Records contained in a dataset
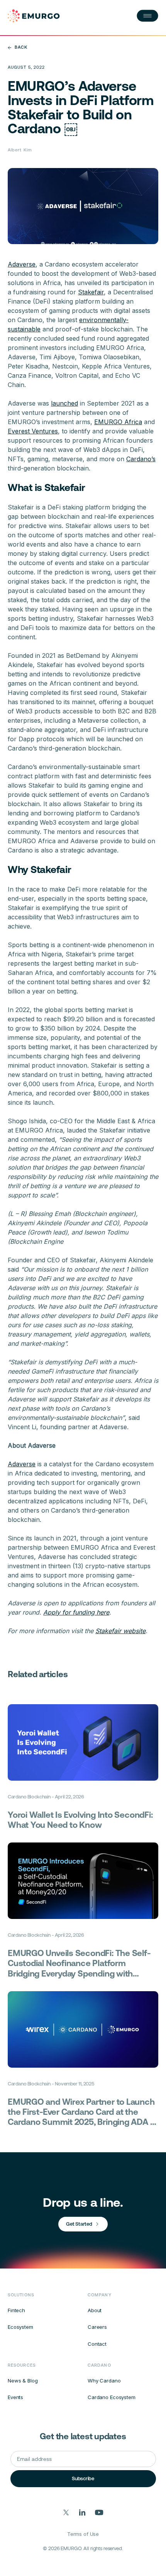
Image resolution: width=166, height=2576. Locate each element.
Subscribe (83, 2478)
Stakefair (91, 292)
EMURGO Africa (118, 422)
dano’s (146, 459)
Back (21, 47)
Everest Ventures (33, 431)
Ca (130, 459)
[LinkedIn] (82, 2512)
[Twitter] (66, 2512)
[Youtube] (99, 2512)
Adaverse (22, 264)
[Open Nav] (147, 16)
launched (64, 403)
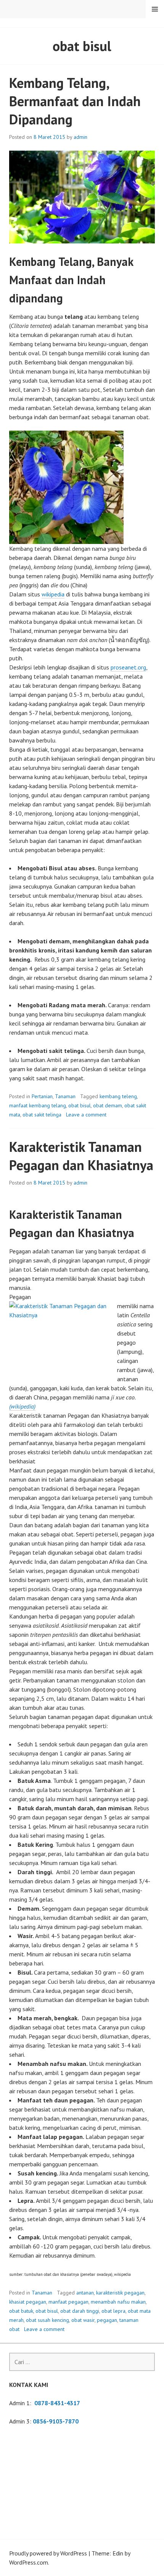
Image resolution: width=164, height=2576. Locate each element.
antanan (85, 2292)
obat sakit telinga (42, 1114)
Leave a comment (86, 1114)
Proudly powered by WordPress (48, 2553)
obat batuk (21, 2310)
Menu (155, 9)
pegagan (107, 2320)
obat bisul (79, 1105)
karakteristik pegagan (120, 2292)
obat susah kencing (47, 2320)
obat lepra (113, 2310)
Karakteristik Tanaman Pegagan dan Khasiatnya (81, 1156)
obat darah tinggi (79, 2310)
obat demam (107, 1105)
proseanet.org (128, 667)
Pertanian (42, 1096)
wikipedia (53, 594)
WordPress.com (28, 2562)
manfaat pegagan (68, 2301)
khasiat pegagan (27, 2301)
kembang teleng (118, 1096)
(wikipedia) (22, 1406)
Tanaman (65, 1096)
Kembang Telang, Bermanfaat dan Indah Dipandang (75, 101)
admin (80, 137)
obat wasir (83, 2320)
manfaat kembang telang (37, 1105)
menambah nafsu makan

TASK REQUIREMENTS
Starting at the line containing "dano’s (146, 459)" and stopping at the line containing "Menu (155, 9)", output every line above exactly, both ends included, with pictures omitted.

EXERCISE SOLUTION
dano’s (146, 459)
Back (21, 47)
Everest Ventures (33, 431)
Ca (130, 459)
[LinkedIn] (82, 2512)
[Twitter] (66, 2512)
[Youtube] (99, 2512)
Adaverse (22, 264)
[Open Nav] (147, 16)
launched (64, 403)
Image resolution: width=164, height=2576. Locate each element.
antanan (85, 2292)
obat sakit telinga (42, 1114)
Leave a comment (86, 1114)
Proudly powered by WordPress (48, 2553)
obat batuk (21, 2310)
Menu (155, 9)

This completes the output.